保存データ:
◆ ◆ ◆ ◆

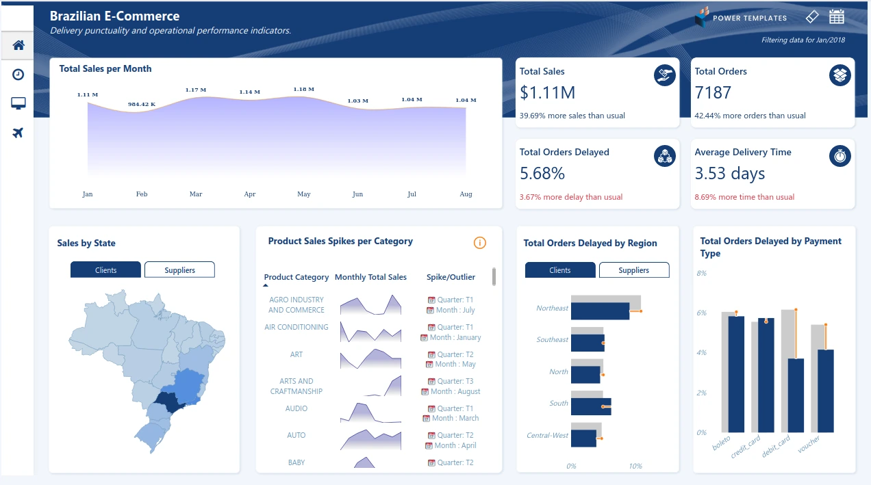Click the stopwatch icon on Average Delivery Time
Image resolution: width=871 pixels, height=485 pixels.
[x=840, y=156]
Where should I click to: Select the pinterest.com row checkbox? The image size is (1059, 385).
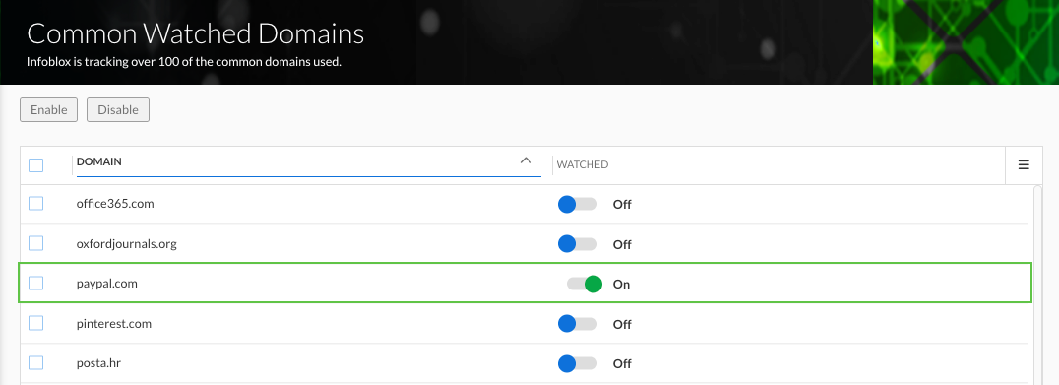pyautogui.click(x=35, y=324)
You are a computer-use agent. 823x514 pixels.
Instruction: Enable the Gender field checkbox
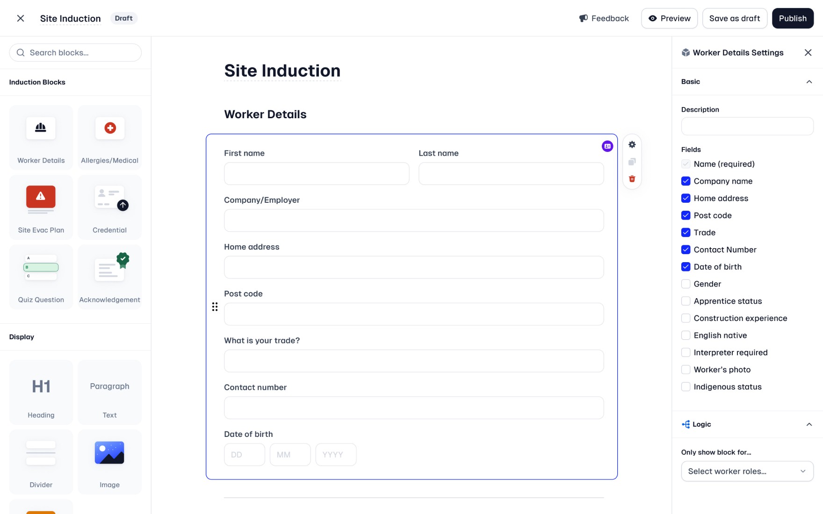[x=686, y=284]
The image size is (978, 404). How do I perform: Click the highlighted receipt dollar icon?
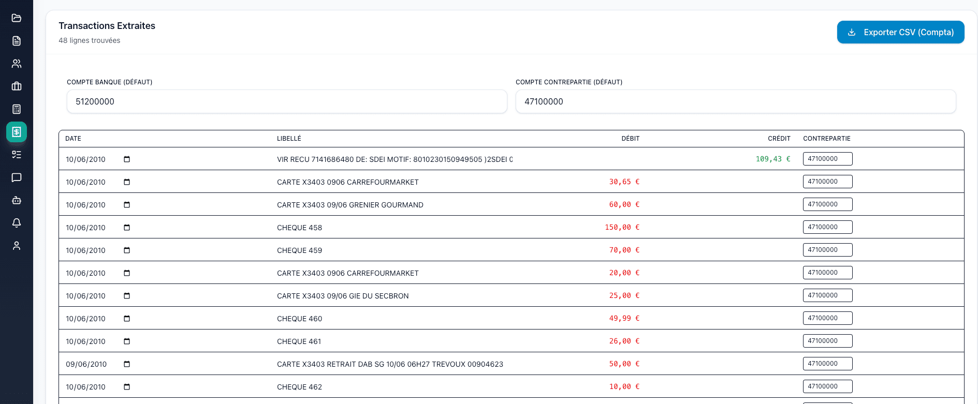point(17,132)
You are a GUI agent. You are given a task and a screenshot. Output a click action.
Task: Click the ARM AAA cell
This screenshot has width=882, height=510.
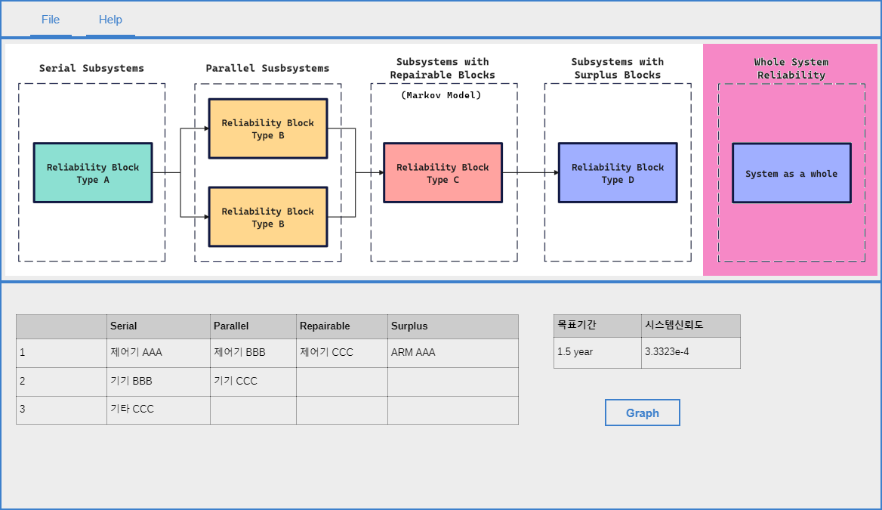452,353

◆ ◆ ◆ ◆

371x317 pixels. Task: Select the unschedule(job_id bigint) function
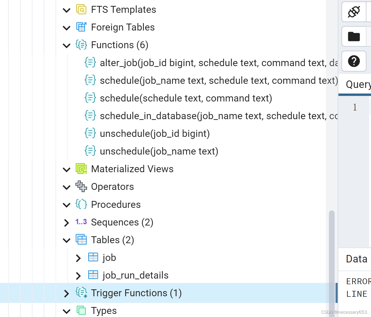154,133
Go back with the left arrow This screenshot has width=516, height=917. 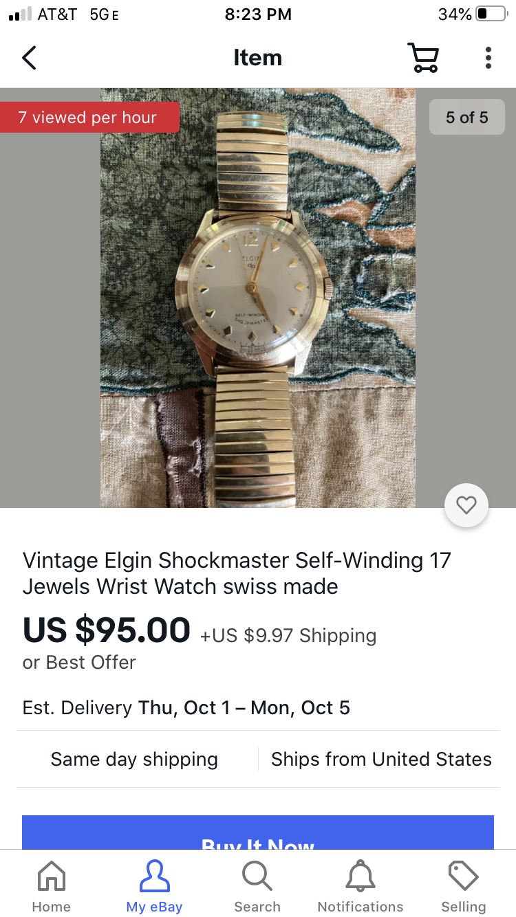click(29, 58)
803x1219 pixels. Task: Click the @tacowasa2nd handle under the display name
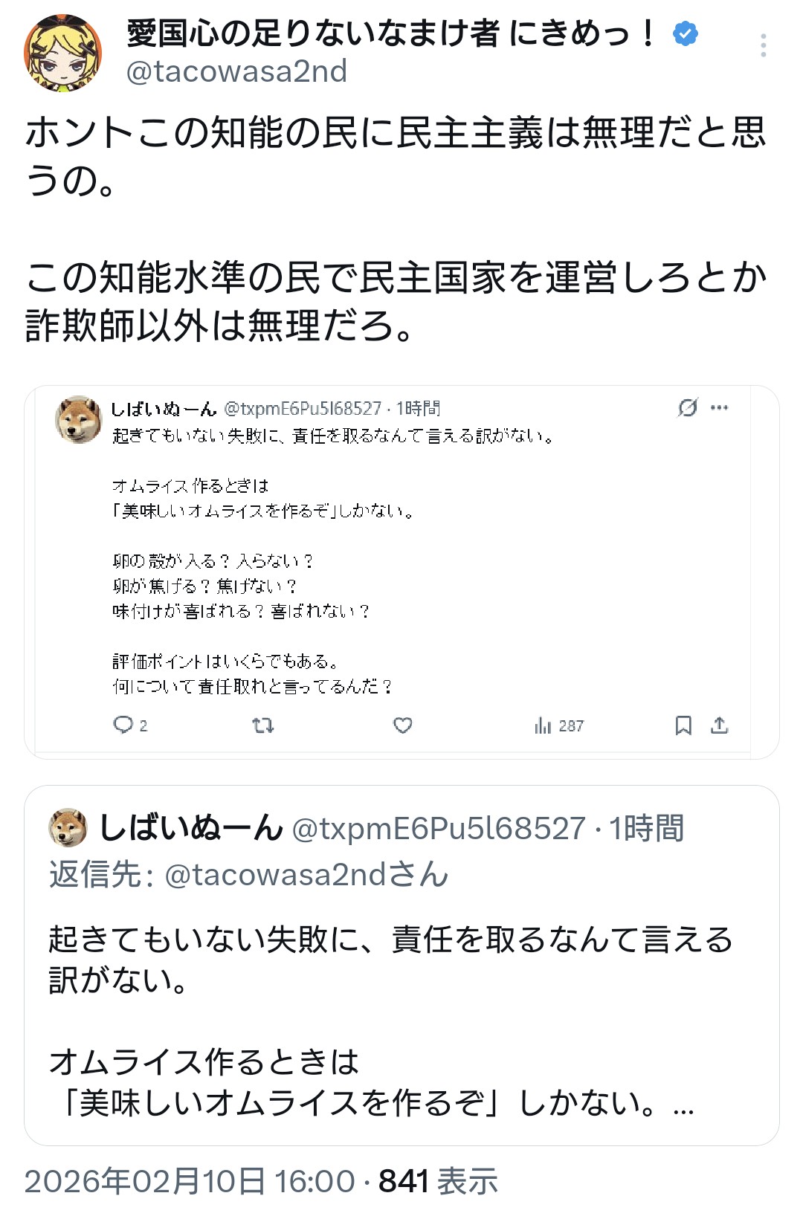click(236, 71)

◆ ◆ ◆ ◆

== 出題 ==
上の保存データから、「pixels」という語を含む行をすべて抜き出してもらえますか？

== 結果 ==
Image resolution: width=871 pixels, height=485 pixels.
You are a computer-use agent. 823x514 pixels.
371x317 pixels. Task: Select the unschedule(job_id bigint) function
803x1219 pixels. Task: Click the @tacowasa2nd handle under the display name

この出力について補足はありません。